▶ **EXERCISES TO COMPLETE**:
**a)** Answer these questions from the co-parenting account:
(i) How many days had actually passed since the two of them last talked?
(ii) For how long did she say she kept thinking about her life before going back to the game?
(iii) How long did the narrator stay at her place with the son?
**b)** Please carry the co-parenting account forward from its final sentence, keeping the same first-person voice.

▶ **PROVIDED TEXT**:
::::::::

She tells me she is so depressed and has no idea what to do with her life and she starts apologizing again about everything that she had done to me. She starts saying she has no idea what makes her happy anymore and even at one point our own son wasn’t making her happy just until recently he has. So basically spilling all of how she has been feeling to me while crying and I ask her why is she telling me this? She says because she thought we could be friends and I told her I don’t want to be friends it’s to hard and she says I’m the one that knows her the best and she feels safe around me to talk about her problems. The reason she had this breakdown is because she stopped playing the video game and watching people play video games and actually thought about things for the first time. She tells me she reached out because it’s been about a month and we haven’t talked when in reality it had only been 18 days and so I end up going back to where I’m staying with my son and 3 hours later I ask her is she still actually thinking about her life and she says she did for about an hour and went right back to playing the game. So I said if you’re not even going to try to fix yourself then Theres no point in my helping watch our son while you do nothing. She then asks for us to come over to just hang out with him over there and i agree because she had such a rough day and I felt bad. So I’m over there for 2 hours and the whole time I just ignore her and pay attention to my son. She eventually ends up falling asleep on the couch and I tell her to just go to her room to sleep and she says shes fine and it feels good to not be alone. Something else to note is she always says she has no one but me and no one else really cares about her. We live around all of my family and she doesn’t really have any friends except all these people she plays video games with online but she tells me there not real people. So I tell her I can be friends with her but I’ve still been doing the same thing which is going over to pickup my son and then leaving right away without any talking.

::::::::

(Saved data entries)
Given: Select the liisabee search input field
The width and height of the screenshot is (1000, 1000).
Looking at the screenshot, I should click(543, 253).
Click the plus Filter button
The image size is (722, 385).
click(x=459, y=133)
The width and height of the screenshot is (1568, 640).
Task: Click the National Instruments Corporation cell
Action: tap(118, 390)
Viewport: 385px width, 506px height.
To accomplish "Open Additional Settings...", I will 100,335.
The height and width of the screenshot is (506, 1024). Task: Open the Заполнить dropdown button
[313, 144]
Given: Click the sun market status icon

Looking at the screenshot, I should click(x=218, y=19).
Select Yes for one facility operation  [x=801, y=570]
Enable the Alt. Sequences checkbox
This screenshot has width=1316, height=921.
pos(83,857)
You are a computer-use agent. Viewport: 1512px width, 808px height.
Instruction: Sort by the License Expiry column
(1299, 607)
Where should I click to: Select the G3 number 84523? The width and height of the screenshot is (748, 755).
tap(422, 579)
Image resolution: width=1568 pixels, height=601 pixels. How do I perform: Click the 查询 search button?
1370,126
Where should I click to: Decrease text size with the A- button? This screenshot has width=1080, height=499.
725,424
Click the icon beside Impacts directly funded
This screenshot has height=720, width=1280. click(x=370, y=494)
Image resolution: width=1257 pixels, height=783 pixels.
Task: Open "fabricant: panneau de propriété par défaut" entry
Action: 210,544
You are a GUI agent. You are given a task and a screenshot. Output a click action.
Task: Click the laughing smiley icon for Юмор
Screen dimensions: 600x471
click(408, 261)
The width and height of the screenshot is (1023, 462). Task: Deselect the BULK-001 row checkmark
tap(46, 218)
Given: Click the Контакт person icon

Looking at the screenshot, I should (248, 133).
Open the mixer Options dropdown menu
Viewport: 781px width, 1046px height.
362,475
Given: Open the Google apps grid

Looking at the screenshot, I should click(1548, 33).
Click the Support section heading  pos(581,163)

::::::::

▶ **SOLVED PROBLEMS**:
**a)**
(i) 18 days
(ii) About an hour
(iii) 2 hours

**b)**
I don’t want to be the one to make this work because I truly did nothing this time to deserve this and she acknowledged that as well and has said it was nothing I was doing over the 7 months it’s just she doesn’t have feelings for me anymore. So after that Monday I went over on Tuesday and I told her I don’t think it’s a good idea if we’re friends and I can’t be part of your support system and she starts crying and saying it’s ok and that she understands. The reason I said this is because she still keeps in contact with the dude she was talking to behind me back so I tell her why doesn’t she go to him and tell

him all of her problems and that’s when she says because she doesn’t trust him and he’s just her friend. Which doesn’t make sense because she’s trying to make me her friend as well. I then tell her I know she is talking to all kinds of guys now that we’re not together and she says she isn’t and is really trying to work on herself then starts questioning me saying I’m sure you’re talking to girls now to and I just say no. She then is crying from everything that had just went on and said she can’t handle anymore stress right now and wants me to leave not for good but just for right now. So I did and took my son to hang out. Since that last time of actual talking I’ve been very distant and I was before last Monday.

 

The very next day after the whole Tuesday thing she texted me first for once because she hadn’t did that at al since we’ve been broken up. She just said hey and I figured she wants something from me. So I said what’s up she then takes about and hour and half to write me back and then says sorry got busy and that’s shes just checking in with me. All I said to that was I figured you were busy and tried to end the convo. She then writes me later saying she really just wanted to say hi and make sure of the plan with our son for the night. The thing about our son is we’ve had the plan for awhile she told me I get him at 6:15 every night because she didn’t want to keep having that convo with me so for her to ask what the plan was just didn’t make sense. Maybe because I hung out 2 hours over there on Monday so she thought that it would be different idk.

 

I’m just confused guys like I love her and want her back more than anything but I guess she told my mom who’s out here visiting this week the same thing that she doesn’t have those feelings for me anymore and she wants me to be happy and that i deserve someone who is just in love with me as I am with them. I don’t feel like I have a chance and since all she does is play video games every single day after work she will never think about anything. She did get into counseling for the first time and she has her first session this past Friday so I hope that really helps her.

 

Here as some of the texts since last Wednesday when I told her I didn’t really want to be friends and she told me to leave. She’s putting smiley faces and lol and trying to be nice and I don’t get why like what’s the point?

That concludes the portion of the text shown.